Growth curves in short supply: a descriptive study of the availability and utility of growth curve data in adolescents with eating disorders
1 Department of Paediatrics, Children’s Hospital of Eastern Ontario, University of Ottawa, 401 Smyth Road, Ottawa, ON, Canada
2 Children’s Hospital of Eastern Ontario Regional Eating Disorder Program, Ottawa, ON, Canada
3 Children’s Hospital of Eastern Ontario Research Institute, Ottawa, ON, Canada
BMC Family Practice 2013, 14:134 doi:10.1186/1471-2296-14-134Published: 8 September 2013
Healthy body weight (HBW) determination affects multiple aspects of eating disorder (ED) treatment. For example, it can inform patients and providers as to when return of menses (ROM), an objective determinant of health, can occur. Growth curves (GCs) are sensitive indicators of health in youth and when up to date provide critical information regarding normal and expected trajectories of growth. Although not widely recommended as a first line tool for HBW calculation, a GC guides providers selecting a HBW that is individualized to each patient. The primary aim of this paper was to assess availability and feasibility of utilizing GC data for HBW prediction in adolescents referred for an ED assessment. We also sought to determine how this calculation compared to the standardized HBW calculation that uses mean body mass index (BMI) for age and how each of these numbers compared to the actual weight at ROM.
A retrospective chart review was completed on outpatients assessed for EDs between January 2004 and December 2006. A total of 102 patients met inclusion criteria. Demographic information, GC data, HBW predictions, and menstrual history were analyzed. A comparison of predicted HBWs using the aforementioned calculations and weight at ROM was performed using t-test analyses.

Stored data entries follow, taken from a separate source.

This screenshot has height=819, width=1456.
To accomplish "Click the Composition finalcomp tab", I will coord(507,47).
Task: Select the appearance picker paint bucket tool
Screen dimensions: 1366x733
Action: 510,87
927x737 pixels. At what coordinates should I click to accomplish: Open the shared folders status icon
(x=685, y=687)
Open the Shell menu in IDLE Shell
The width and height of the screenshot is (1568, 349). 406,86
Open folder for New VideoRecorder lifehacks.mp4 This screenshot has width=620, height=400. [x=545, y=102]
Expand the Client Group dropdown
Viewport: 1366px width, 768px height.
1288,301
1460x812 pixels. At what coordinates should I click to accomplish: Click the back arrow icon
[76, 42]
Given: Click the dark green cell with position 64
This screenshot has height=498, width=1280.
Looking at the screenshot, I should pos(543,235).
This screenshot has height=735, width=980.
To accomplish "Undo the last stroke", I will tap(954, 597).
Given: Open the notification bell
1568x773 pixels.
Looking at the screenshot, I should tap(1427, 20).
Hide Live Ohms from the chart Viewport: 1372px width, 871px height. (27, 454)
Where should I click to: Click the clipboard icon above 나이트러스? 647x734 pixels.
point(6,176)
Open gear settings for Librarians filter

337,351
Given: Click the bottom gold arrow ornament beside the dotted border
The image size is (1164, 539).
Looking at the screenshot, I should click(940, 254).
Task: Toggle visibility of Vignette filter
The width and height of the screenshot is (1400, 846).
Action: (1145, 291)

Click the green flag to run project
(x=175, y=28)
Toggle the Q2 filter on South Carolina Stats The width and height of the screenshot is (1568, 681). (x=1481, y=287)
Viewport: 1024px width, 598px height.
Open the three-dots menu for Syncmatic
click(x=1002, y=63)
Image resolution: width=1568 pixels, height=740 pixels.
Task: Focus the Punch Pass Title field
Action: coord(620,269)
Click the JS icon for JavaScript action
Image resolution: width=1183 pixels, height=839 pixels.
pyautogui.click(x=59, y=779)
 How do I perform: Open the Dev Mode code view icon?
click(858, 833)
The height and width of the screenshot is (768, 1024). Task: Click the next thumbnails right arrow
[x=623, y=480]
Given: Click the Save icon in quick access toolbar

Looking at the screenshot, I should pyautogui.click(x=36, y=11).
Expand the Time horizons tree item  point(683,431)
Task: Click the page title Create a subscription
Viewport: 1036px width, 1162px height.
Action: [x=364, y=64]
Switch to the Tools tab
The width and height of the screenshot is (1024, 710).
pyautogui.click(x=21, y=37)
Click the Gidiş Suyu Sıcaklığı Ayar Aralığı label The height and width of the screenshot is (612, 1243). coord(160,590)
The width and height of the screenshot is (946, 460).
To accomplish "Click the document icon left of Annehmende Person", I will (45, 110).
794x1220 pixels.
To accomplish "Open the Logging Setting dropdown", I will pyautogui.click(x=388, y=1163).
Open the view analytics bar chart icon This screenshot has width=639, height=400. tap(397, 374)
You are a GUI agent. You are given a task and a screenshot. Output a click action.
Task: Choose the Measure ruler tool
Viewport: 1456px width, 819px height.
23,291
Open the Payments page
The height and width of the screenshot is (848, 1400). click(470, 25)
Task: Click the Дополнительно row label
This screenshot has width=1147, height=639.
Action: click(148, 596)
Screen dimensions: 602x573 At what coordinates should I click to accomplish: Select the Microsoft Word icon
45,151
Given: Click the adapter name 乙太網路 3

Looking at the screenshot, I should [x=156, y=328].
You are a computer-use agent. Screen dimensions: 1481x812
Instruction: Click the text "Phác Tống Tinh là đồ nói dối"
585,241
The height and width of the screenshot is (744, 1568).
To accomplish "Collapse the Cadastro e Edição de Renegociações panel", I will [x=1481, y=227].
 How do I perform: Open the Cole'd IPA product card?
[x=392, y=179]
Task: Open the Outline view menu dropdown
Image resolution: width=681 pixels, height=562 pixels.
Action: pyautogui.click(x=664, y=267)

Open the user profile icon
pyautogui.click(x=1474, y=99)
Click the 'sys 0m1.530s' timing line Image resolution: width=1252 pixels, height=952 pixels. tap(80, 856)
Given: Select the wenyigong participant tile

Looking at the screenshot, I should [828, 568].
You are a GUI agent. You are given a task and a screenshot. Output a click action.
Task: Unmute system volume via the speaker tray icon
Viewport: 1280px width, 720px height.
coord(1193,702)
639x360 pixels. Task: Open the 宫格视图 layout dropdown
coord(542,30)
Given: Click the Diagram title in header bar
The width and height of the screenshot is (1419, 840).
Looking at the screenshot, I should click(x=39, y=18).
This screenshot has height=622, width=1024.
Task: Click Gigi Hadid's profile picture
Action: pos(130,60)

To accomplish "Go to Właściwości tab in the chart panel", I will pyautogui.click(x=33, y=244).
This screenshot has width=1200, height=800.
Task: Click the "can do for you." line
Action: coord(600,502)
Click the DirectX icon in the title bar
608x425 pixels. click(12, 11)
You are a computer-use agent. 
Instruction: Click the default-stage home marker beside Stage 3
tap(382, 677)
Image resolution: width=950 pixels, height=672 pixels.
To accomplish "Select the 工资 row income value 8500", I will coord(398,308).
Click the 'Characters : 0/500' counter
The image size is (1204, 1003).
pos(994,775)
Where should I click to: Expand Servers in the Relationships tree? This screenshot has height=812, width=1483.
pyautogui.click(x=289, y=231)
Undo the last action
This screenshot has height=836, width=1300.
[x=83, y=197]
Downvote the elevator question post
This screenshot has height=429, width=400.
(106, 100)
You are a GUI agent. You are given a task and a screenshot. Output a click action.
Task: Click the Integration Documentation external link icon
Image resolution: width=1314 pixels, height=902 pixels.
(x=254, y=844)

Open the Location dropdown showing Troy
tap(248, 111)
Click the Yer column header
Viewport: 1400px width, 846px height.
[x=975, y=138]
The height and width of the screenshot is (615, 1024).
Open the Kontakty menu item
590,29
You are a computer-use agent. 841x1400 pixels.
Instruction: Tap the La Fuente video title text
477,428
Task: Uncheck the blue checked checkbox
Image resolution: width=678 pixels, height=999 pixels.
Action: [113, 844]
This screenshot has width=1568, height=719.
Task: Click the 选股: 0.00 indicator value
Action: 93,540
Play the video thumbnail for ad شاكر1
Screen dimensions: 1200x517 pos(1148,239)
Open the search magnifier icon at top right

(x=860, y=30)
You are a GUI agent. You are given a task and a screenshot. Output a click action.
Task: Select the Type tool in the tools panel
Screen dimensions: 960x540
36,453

Eighty-one patients (79.4%) had GC data available at assessment although HBW prediction was possible in only 24 patients (23.8%) due to poor GC completion. Of those 24 patients, 9 had ROM data available; no significant difference between our predicted HBW and the weight at ROM was found in these patients. In cases where HBW predictions could be compared using GC data and the BMI method, we found the GC calculation to be overall superior.
We found overall rates of GC completion to be very low in our patients, which in turn limited the feasibility of relying on a GC for HBW calculation in ED patients. When complete, GCs provide accurate HBWs for most patients with EDs although it is clear that secondary methods of calculation are required given the gaps in data observed using this cohort.